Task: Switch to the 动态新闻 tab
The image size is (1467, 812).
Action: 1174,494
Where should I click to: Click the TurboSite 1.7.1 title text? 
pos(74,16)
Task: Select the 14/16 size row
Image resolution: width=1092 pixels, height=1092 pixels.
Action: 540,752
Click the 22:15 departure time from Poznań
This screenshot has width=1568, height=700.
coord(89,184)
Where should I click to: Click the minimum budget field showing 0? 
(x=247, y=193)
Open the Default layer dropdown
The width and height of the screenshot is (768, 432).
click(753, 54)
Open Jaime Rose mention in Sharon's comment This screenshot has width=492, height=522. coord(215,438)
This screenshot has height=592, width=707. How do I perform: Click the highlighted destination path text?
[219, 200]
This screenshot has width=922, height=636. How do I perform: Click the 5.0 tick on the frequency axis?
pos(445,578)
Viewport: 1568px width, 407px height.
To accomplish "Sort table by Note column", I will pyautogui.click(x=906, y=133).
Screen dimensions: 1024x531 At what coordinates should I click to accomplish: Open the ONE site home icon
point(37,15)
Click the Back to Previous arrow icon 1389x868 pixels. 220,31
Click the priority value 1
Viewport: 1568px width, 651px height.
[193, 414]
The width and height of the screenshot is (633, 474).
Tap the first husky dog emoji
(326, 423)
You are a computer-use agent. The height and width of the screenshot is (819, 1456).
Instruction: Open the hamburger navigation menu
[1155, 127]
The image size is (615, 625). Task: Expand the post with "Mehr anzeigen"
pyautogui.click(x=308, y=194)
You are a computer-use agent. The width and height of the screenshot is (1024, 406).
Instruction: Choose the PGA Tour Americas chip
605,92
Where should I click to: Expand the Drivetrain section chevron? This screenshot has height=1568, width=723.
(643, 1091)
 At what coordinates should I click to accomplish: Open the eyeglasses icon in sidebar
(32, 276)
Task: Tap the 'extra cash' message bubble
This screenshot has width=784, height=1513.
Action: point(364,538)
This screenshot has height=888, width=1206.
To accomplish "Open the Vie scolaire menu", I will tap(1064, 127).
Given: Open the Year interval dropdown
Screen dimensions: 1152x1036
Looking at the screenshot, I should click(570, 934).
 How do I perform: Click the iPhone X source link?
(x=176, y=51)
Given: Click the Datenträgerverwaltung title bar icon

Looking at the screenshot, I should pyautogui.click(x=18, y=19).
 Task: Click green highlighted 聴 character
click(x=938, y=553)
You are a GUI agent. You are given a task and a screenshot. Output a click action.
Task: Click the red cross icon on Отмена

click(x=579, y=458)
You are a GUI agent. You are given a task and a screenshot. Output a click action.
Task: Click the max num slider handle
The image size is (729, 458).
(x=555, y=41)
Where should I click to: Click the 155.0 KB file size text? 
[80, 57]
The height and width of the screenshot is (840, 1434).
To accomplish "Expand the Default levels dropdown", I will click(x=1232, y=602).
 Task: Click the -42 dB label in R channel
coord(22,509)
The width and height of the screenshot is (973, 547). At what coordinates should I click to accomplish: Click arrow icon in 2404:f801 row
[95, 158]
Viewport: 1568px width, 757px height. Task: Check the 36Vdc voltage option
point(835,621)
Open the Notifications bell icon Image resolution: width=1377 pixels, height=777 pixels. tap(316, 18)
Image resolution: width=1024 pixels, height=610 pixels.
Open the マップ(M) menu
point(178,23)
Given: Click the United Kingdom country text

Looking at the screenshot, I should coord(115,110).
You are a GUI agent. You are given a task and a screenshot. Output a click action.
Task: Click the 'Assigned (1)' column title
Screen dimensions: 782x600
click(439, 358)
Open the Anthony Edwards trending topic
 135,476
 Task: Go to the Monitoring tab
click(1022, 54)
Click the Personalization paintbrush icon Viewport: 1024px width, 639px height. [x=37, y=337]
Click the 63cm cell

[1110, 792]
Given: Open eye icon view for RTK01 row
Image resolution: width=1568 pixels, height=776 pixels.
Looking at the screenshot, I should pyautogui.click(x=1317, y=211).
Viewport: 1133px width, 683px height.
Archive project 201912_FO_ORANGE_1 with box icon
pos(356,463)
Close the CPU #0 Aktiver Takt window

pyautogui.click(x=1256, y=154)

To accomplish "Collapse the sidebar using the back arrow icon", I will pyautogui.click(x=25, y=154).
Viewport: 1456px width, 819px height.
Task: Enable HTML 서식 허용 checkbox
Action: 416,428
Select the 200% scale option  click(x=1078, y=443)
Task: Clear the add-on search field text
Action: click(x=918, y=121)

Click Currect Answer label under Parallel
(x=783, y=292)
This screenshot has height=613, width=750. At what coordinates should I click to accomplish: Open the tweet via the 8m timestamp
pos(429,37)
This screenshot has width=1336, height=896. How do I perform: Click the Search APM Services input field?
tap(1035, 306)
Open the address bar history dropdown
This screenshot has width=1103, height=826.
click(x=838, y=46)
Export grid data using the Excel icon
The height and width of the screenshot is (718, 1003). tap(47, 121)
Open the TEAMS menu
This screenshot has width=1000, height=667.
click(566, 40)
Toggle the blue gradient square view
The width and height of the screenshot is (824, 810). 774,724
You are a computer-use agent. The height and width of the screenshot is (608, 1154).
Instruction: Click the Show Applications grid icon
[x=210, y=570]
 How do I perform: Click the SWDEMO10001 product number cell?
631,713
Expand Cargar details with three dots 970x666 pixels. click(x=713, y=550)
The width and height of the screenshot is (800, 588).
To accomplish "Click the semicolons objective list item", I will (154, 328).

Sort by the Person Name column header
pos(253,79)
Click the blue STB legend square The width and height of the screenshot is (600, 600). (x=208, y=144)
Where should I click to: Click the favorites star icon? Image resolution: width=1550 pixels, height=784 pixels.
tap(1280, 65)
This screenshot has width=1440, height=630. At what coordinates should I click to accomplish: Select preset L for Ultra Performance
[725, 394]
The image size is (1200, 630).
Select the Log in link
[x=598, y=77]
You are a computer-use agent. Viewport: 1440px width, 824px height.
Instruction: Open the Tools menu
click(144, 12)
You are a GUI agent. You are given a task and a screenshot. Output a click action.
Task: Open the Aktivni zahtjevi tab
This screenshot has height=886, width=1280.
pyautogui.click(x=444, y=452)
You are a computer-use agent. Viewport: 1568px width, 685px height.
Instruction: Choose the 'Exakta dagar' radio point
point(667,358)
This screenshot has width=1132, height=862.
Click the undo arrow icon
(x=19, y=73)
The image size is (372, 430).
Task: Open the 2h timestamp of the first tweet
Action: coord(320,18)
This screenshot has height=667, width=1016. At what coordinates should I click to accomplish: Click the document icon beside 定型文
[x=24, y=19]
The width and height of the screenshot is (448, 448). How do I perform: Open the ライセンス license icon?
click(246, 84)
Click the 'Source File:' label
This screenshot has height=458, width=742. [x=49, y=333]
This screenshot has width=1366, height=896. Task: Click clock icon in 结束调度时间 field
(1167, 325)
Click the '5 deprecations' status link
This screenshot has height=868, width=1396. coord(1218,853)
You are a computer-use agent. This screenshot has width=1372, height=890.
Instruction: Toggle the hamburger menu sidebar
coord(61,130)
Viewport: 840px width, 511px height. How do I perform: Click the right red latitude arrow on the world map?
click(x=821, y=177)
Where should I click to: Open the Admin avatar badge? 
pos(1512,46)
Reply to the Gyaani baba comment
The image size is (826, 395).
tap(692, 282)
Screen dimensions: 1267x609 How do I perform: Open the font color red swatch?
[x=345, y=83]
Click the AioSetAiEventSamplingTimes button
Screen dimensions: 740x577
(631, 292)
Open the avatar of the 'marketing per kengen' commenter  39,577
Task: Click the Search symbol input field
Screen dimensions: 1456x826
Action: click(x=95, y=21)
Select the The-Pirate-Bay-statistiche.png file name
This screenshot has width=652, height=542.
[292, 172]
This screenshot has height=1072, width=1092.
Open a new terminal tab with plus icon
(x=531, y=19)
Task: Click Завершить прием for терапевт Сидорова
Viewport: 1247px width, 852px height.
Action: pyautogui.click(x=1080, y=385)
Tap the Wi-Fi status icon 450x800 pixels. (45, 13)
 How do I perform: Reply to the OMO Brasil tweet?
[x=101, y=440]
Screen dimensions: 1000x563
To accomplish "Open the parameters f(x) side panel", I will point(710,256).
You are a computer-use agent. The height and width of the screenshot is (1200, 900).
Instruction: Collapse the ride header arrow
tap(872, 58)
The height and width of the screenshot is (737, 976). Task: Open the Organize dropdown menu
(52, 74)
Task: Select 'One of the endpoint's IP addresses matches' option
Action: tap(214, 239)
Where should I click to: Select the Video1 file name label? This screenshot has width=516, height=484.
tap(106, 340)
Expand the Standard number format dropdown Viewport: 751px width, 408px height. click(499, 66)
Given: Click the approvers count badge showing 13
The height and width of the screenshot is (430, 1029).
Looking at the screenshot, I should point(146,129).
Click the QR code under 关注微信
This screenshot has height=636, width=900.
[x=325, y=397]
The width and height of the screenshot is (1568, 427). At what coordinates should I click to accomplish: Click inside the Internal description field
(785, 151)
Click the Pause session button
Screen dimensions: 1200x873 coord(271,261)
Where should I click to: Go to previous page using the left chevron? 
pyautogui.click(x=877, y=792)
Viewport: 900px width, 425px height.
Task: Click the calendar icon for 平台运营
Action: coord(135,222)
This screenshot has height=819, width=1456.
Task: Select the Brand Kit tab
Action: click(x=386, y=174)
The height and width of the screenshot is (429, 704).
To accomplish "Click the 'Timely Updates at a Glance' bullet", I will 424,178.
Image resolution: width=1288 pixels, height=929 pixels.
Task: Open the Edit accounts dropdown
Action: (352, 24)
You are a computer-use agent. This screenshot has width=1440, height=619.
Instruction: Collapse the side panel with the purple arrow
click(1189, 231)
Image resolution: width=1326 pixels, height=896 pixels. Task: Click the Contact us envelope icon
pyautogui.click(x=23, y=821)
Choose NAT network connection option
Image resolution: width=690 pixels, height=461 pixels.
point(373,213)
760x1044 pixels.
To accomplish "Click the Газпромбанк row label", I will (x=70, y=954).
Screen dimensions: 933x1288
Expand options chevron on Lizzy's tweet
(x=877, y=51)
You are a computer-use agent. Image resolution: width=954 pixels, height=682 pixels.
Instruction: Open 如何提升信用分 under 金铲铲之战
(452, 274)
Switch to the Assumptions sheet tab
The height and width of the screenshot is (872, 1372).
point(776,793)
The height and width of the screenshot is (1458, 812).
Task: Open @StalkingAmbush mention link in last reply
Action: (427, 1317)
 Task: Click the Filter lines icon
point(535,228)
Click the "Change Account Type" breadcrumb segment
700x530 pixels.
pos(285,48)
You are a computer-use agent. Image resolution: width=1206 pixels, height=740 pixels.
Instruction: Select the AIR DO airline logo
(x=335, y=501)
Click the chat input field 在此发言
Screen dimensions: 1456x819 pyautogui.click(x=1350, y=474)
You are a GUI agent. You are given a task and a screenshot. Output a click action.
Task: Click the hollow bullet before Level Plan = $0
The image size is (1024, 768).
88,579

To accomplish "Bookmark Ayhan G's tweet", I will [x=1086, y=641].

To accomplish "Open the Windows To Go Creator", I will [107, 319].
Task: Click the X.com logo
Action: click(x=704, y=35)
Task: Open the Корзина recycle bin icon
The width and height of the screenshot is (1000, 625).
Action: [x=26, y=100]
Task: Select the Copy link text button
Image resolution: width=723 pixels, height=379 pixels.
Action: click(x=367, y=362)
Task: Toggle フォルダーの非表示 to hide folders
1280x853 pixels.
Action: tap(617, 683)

########################################

§ EXERCISE REQUIREMENTS: Find every line in the rows above that contains the word "timestamp" and copy each one. Case counts.

§ WRITTEN ANSWER:
This screenshot has height=613, width=750. At what coordinates should I click to accomplish: Open the tweet via the 8m timestamp
Task: Open the 2h timestamp of the first tweet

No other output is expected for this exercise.